Contents

R, RStudio, and the tidyverse for Geocomputing

Contents

R, RStudio, and the tidyverse for Geocomputing

As a geoscientist who switched from mostly typing code in Python to mostly typing code in R three years ago, it seems to me that R, particularly when combined with RStudio and the tidyverse, is an underutilized resource in the geological community. I switched from Python to R because I needed to make a plot for my M.Sc. thesis that somebody had figured out in R already, but three years later I type more R code than anything else. Here are a few reasons why:

  1. RStudio is the best development environment I have ever used. I have tried many IDEs for Python, R, and other languages, but none of them seem to be as simple and elegant as RStudio. Jupyter, Rodeo, PyCharm and Spyder all do some of the things that I need to do (data analysis, generating documents/figures, and building software tools), but RStudio does all of the things that I need to do, provided that I’m writing mostly R code. Development environments are certainly a matter of preference, and RStudio is definitely centered around R, but if RStudio existed for Python three years ago, there is a good chance I never would have switched.

  1. R was built for data. Independent of RStudio and the tidyverse, R was built to natively handle categorical variables and missing values for all data types. While it is possible to use pandas to do some of this in Python, I am constantly annoyed when I have to work in Python with data that contains incomplete observations or categorical variables that have a natural order.

  1. R has the tidyverse. The tidyverse is a collection of packages for R that ameliorate the sometimes haphazard and inconsistent nature of many base R functions.
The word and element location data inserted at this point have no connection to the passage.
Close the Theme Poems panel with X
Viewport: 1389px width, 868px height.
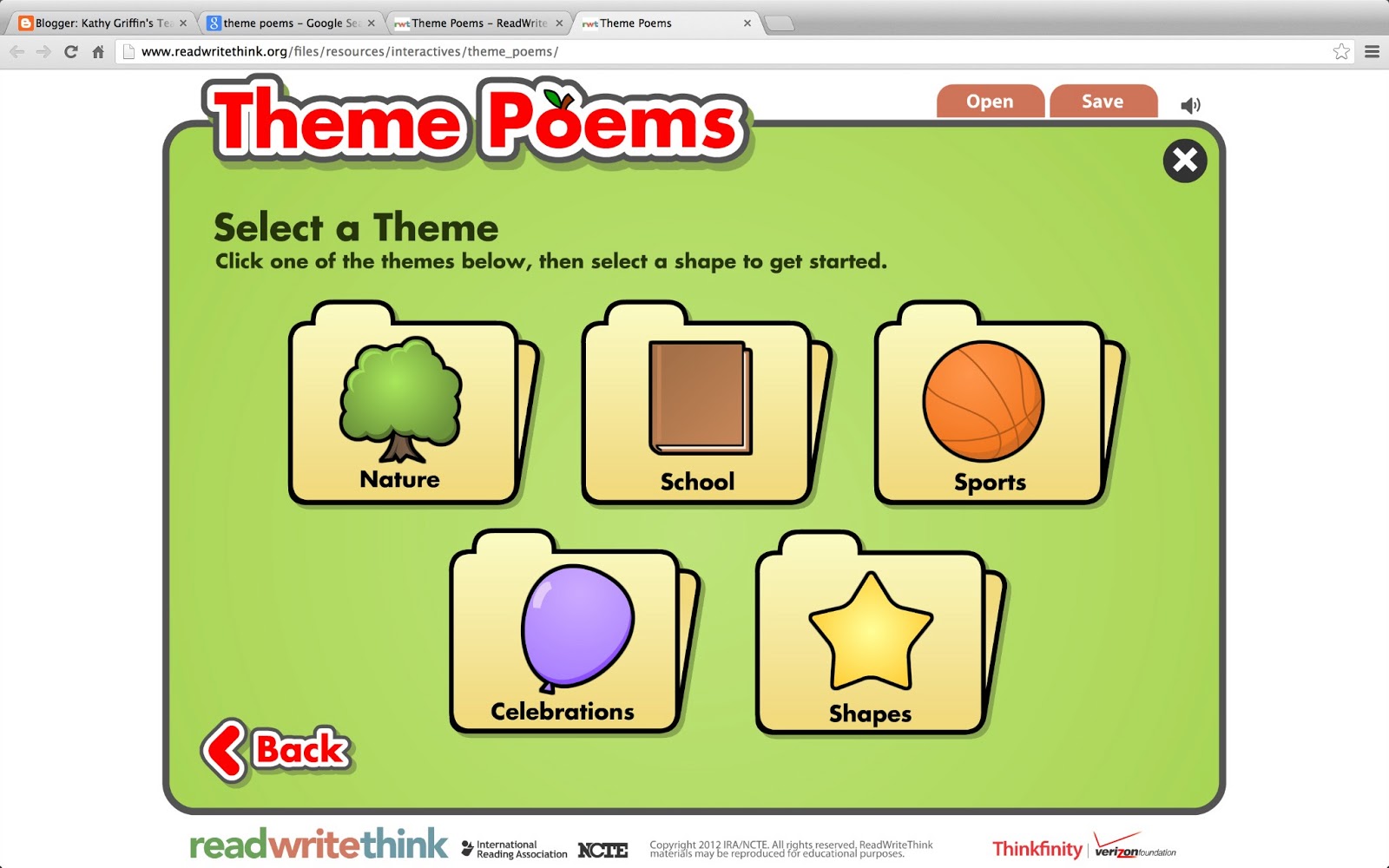1184,161
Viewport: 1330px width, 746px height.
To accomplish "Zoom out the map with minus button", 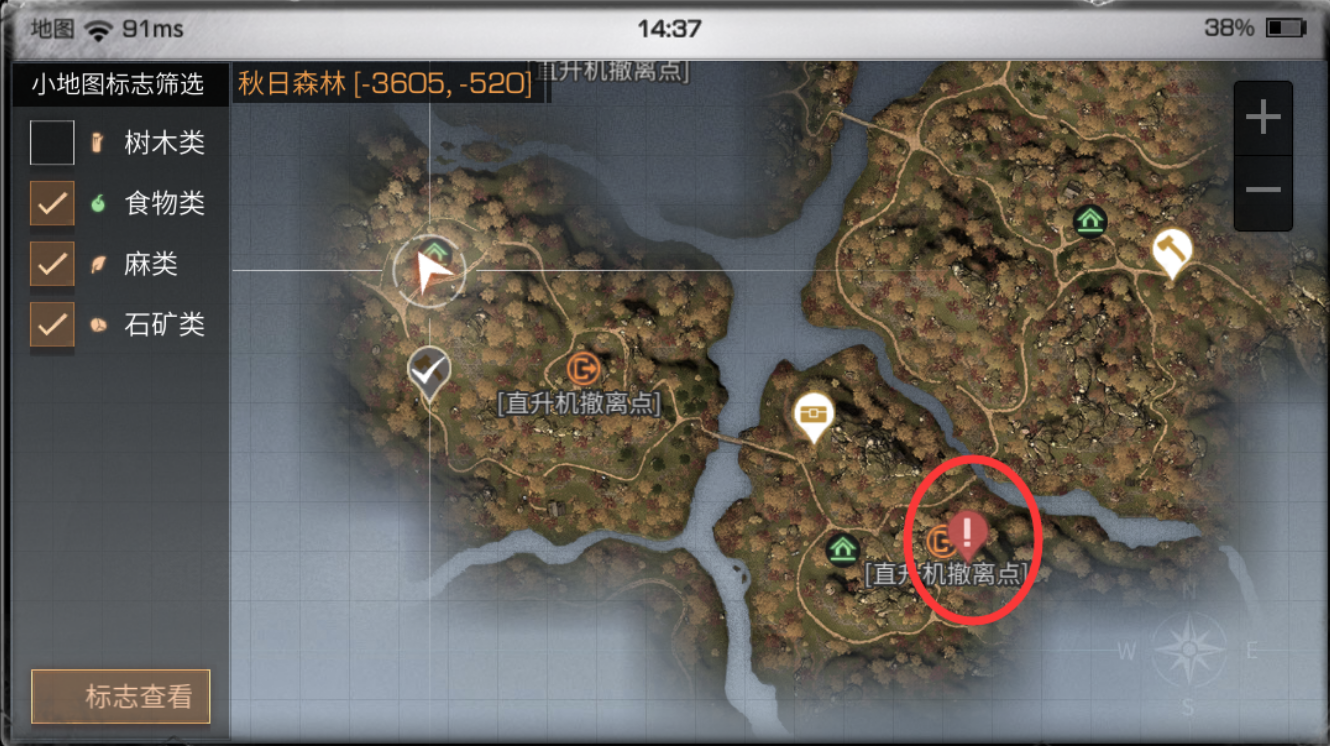I will [x=1263, y=191].
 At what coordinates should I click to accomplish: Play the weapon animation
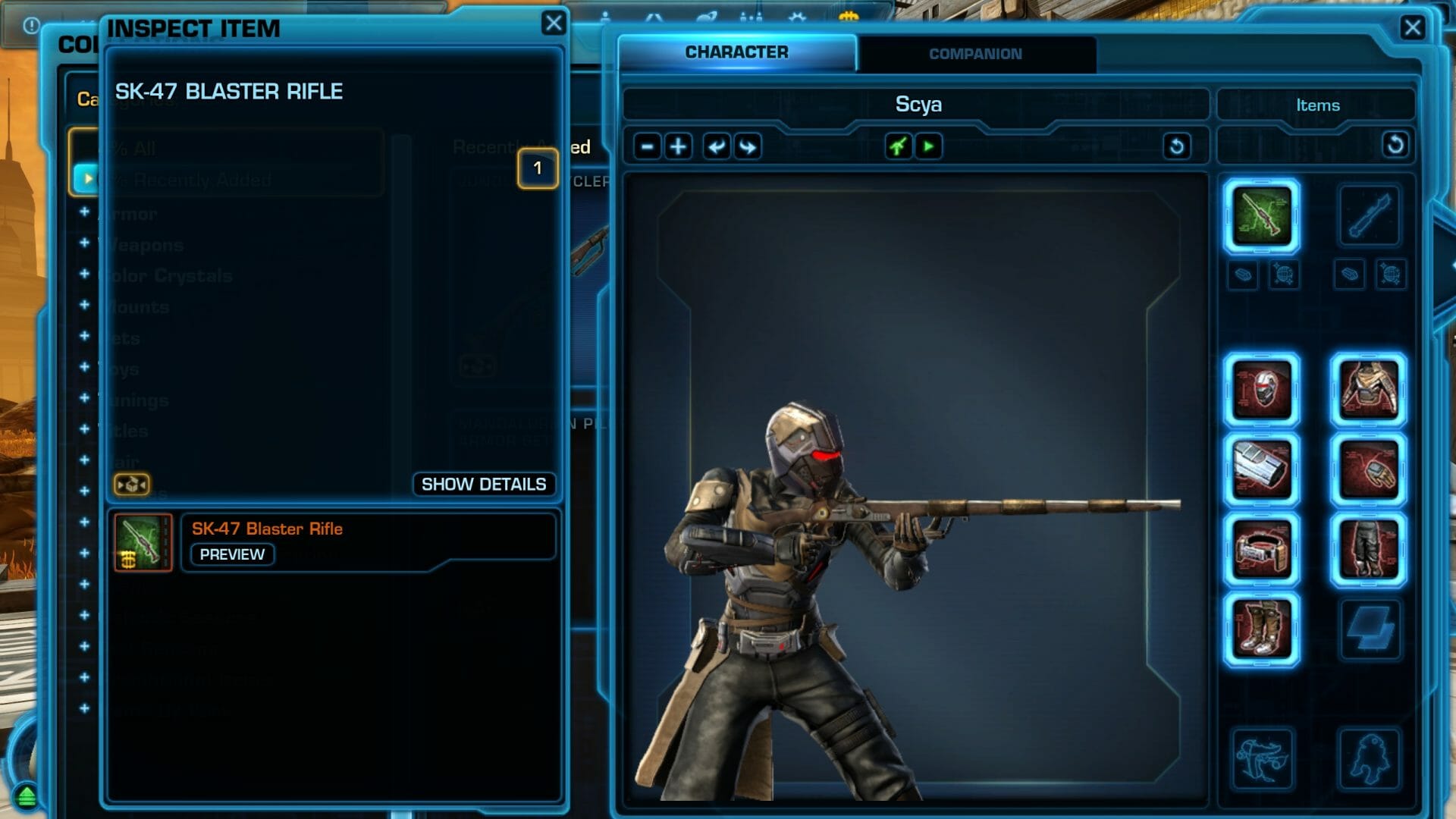coord(929,146)
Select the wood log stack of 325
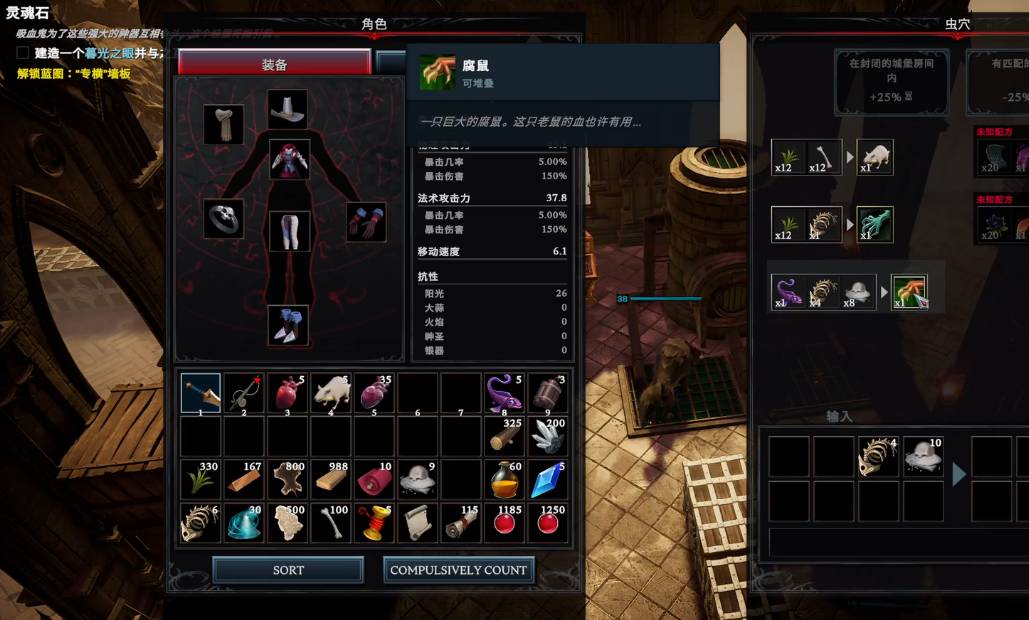Screen dimensions: 1029x620 tap(504, 436)
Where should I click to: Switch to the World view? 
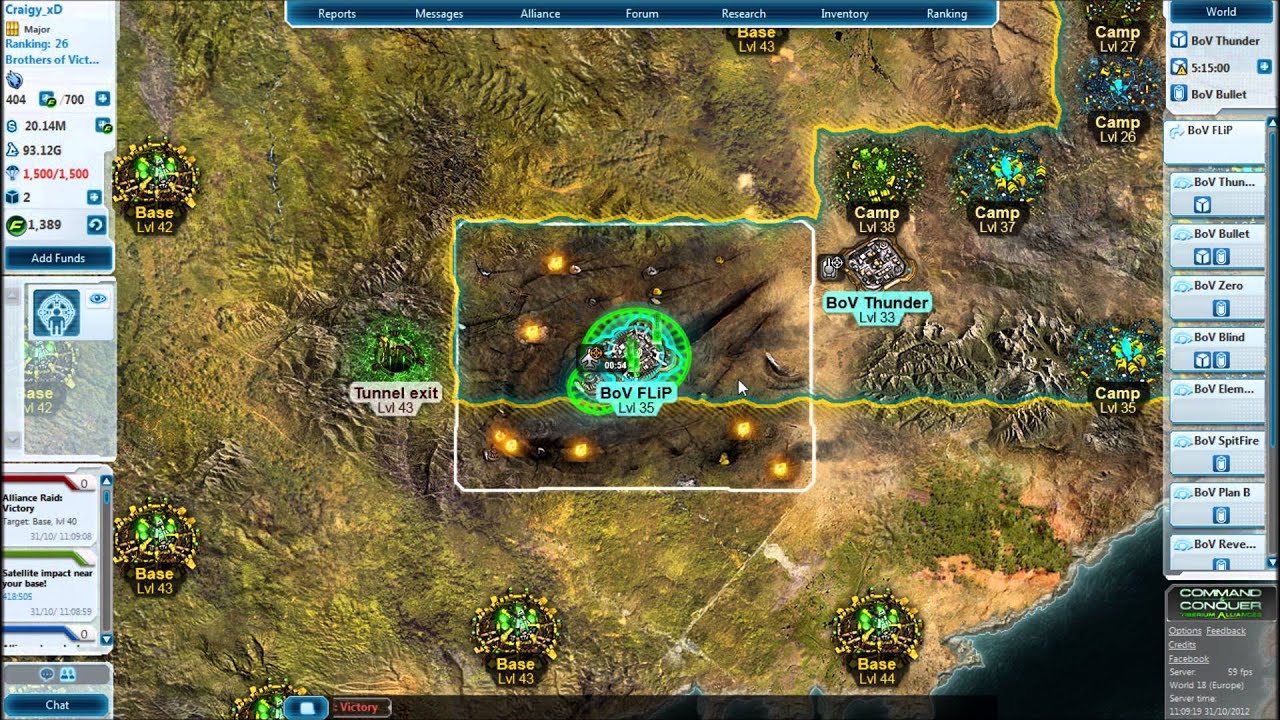pos(1220,12)
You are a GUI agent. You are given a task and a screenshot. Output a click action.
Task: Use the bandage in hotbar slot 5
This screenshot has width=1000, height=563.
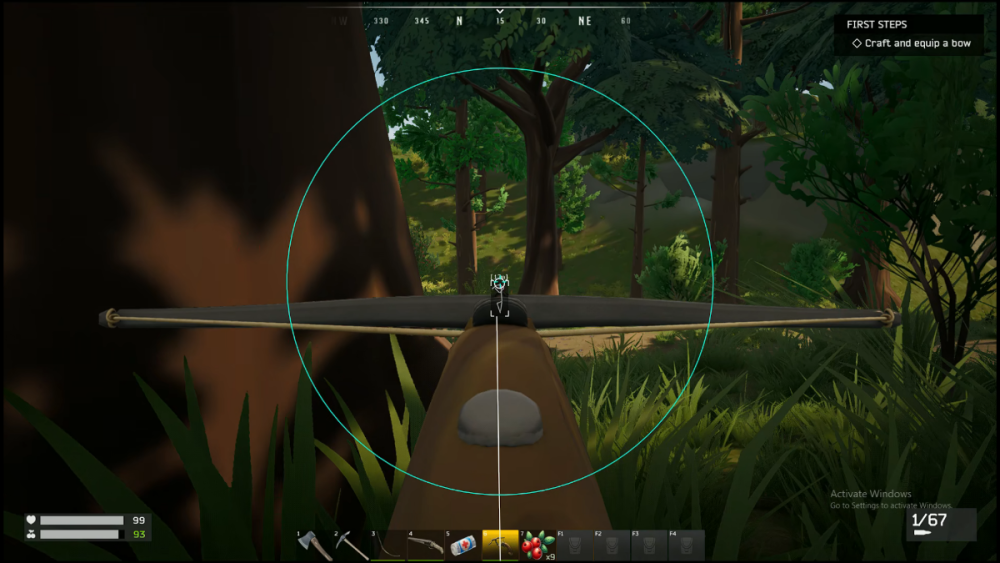tap(463, 545)
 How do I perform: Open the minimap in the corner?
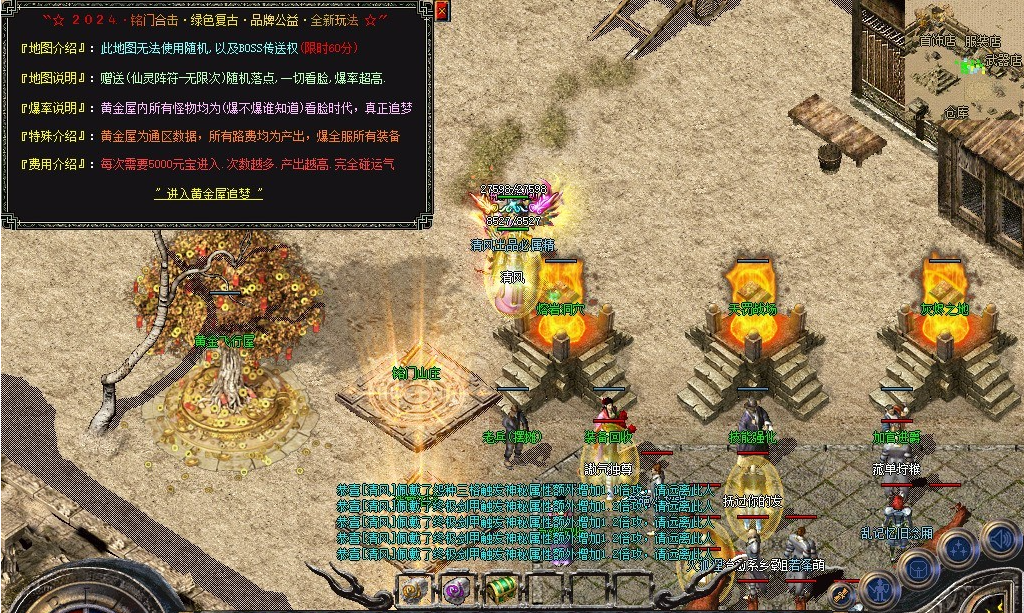(x=966, y=58)
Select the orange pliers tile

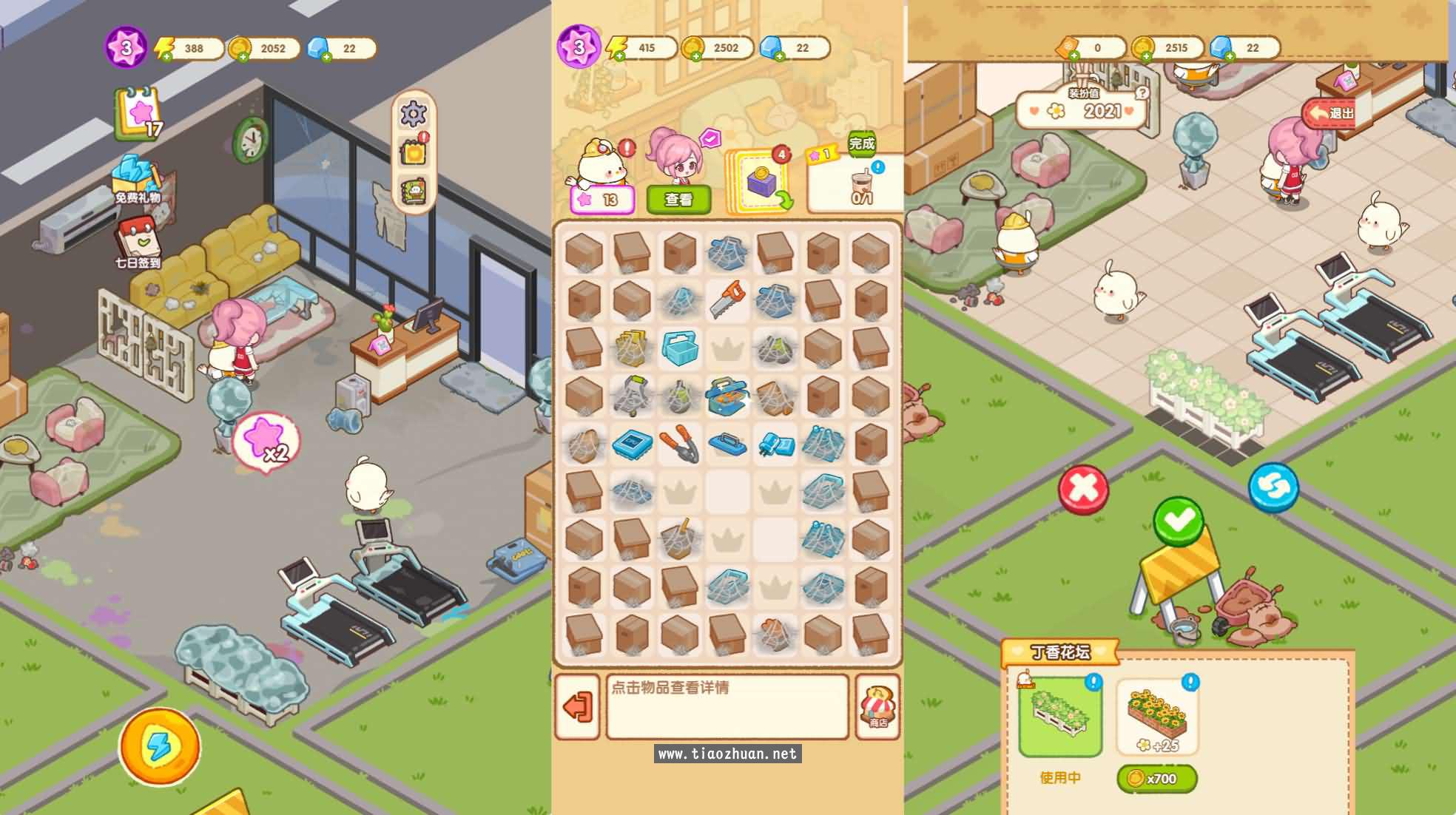click(679, 444)
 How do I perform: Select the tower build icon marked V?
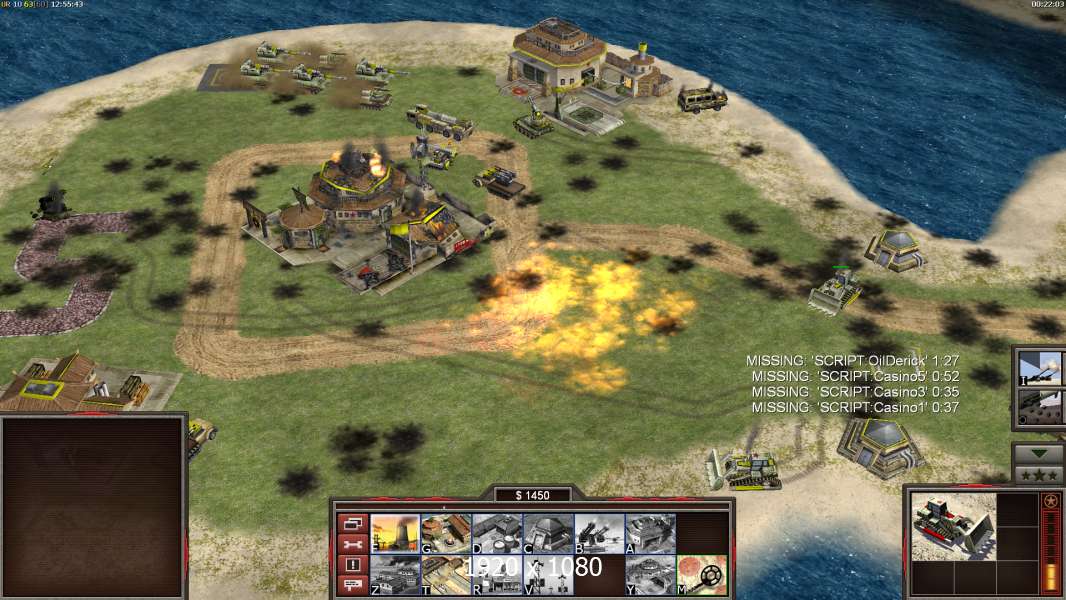tap(548, 575)
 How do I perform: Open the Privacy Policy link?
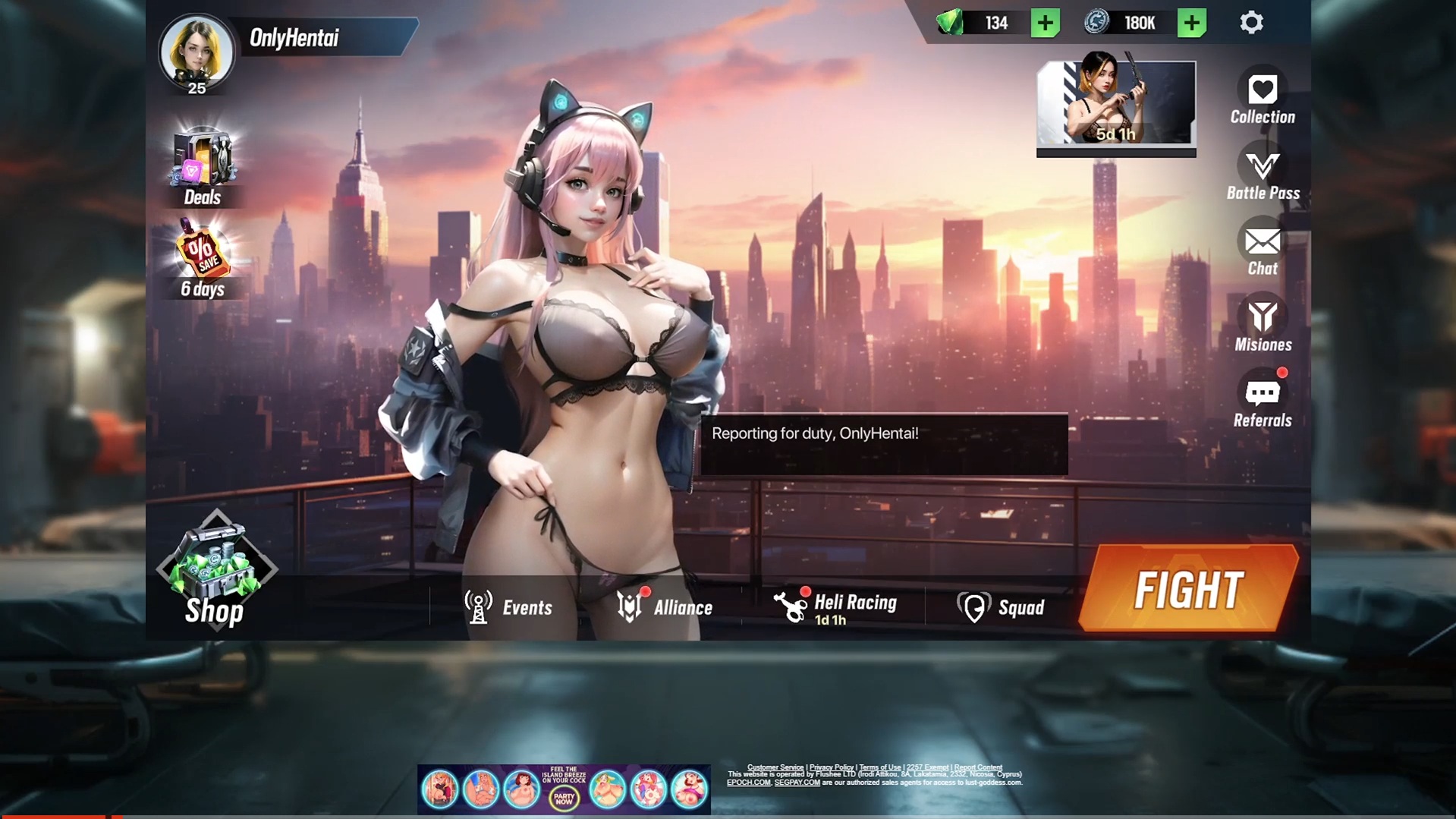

The tidyverse provides tools for data wrangling (dplyr, tidyr, and readr, which are like pandas in Python), tools for data communication (ggplot2 and RMarkdown, which are like matplotlib and the export feature of Jupyter Notebooks, respectively), and tools for building other R packages (devtools). The tidyverse is maintained by the same people who maintain RStudio, and combined, they make R an end-to-end solution for data analysis. I now write articles and reports using RMarkdown, which embeds R code within documents, create figures using ggplot2, and do data wrangling with dplyr and tidyr. Parts of this I can do using Jupyter Notebooks, pandas, and matplotlib, but the completeness of the tidyverse is impressive: I can add a few line breaks to the word processor output of RMarkdown, and the article is ready for submission.

  1. R, RStudio, and the tidyverse have excellent teaching resources. There are without a doubt excellent teaching resources for many programming languages, but I have found that the creators of RStudio and the tidyverse have embraced the philosophy of do-first, learn-the-details afterward, and the teaching resources they provide are mostly free. There are debates within the R community as to whether or not one should teach the details first, but I have found that teaching using R for Data Science (Grolemund and Wickham 2017) is particularly effective for newcomers and experienced programmers alike.

After three years of writing code in R, I still prefer writing code in Python, however, the ability of R, RStudio, and the tidyverse to support the vast majority of my academic workflow means that I will likely continue to use R as my language of choice for a long time to come. For geoscientists who are curious, I would argue that at the very least, learning R, RStudio and the tidyverse is a worthwhile investment of time.

References

Grolemund, G, and H Wickham (2017). R for Data Science: Visualize, Model, Transform, Tidy, and Import Data. O’Reilly. http://r4ds.had.co.nz/